__ASSIGNED TASK__. Each record needs to be transcribed exactly.

START DATASET EXTRACT

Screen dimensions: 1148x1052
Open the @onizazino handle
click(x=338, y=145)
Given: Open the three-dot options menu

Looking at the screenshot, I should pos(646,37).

END DATASET EXTRACT

__RESPONSE__.
Screen dimensions: 1148x1052
Open the @onizazino handle
click(x=338, y=145)
Given: Open the three-dot options menu

Looking at the screenshot, I should pos(646,37).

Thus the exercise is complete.